● **Work to be completed**: Find "Click the Publications row move handle" and "You are a computer-use agent. Viewport: 1372px" in the records below. Copy the lines holding them and every line between, exactly, and no others.

● **Data shown**:
+++

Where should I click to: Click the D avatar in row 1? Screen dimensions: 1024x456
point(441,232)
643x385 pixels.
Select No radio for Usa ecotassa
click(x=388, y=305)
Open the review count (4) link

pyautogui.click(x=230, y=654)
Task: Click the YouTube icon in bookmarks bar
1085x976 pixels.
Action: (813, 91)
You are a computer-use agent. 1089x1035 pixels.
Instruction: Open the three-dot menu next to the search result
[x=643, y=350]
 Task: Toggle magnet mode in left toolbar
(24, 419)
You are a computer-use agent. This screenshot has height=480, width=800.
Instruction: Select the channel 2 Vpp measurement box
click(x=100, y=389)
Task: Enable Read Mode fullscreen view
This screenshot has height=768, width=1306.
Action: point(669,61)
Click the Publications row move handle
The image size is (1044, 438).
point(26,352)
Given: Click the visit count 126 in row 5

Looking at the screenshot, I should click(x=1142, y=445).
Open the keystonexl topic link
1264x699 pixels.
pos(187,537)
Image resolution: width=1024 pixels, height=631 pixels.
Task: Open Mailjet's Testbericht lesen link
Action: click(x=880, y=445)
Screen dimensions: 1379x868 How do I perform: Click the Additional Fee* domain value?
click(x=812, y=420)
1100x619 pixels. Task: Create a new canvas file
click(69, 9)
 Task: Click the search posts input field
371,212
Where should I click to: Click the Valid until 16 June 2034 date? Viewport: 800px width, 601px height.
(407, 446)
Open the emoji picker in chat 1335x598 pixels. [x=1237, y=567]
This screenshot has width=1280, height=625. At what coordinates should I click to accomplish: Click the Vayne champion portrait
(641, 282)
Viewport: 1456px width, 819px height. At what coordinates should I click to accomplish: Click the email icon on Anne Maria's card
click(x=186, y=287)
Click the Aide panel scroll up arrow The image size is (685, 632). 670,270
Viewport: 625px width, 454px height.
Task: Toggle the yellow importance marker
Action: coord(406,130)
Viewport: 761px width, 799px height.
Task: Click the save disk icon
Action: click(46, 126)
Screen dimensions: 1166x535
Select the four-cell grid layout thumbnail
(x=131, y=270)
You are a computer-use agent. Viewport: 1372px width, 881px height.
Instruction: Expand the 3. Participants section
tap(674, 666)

+++

● **Result of this exercise**:
Click the Publications row move handle
The image size is (1044, 438).
point(26,352)
Given: Click the visit count 126 in row 5

Looking at the screenshot, I should click(x=1142, y=445).
Open the keystonexl topic link
1264x699 pixels.
pos(187,537)
Image resolution: width=1024 pixels, height=631 pixels.
Task: Open Mailjet's Testbericht lesen link
Action: click(x=880, y=445)
Screen dimensions: 1379x868 How do I perform: Click the Additional Fee* domain value?
click(x=812, y=420)
1100x619 pixels. Task: Create a new canvas file
click(69, 9)
 Task: Click the search posts input field
371,212
Where should I click to: Click the Valid until 16 June 2034 date? Viewport: 800px width, 601px height.
(407, 446)
Open the emoji picker in chat 1335x598 pixels. [x=1237, y=567]
This screenshot has width=1280, height=625. At what coordinates should I click to accomplish: Click the Vayne champion portrait
(641, 282)
Viewport: 1456px width, 819px height. At what coordinates should I click to accomplish: Click the email icon on Anne Maria's card
click(x=186, y=287)
Click the Aide panel scroll up arrow The image size is (685, 632). 670,270
Viewport: 625px width, 454px height.
Task: Toggle the yellow importance marker
Action: coord(406,130)
Viewport: 761px width, 799px height.
Task: Click the save disk icon
Action: click(46, 126)
Screen dimensions: 1166x535
Select the four-cell grid layout thumbnail
(x=131, y=270)
You are a computer-use agent. Viewport: 1372px width, 881px height.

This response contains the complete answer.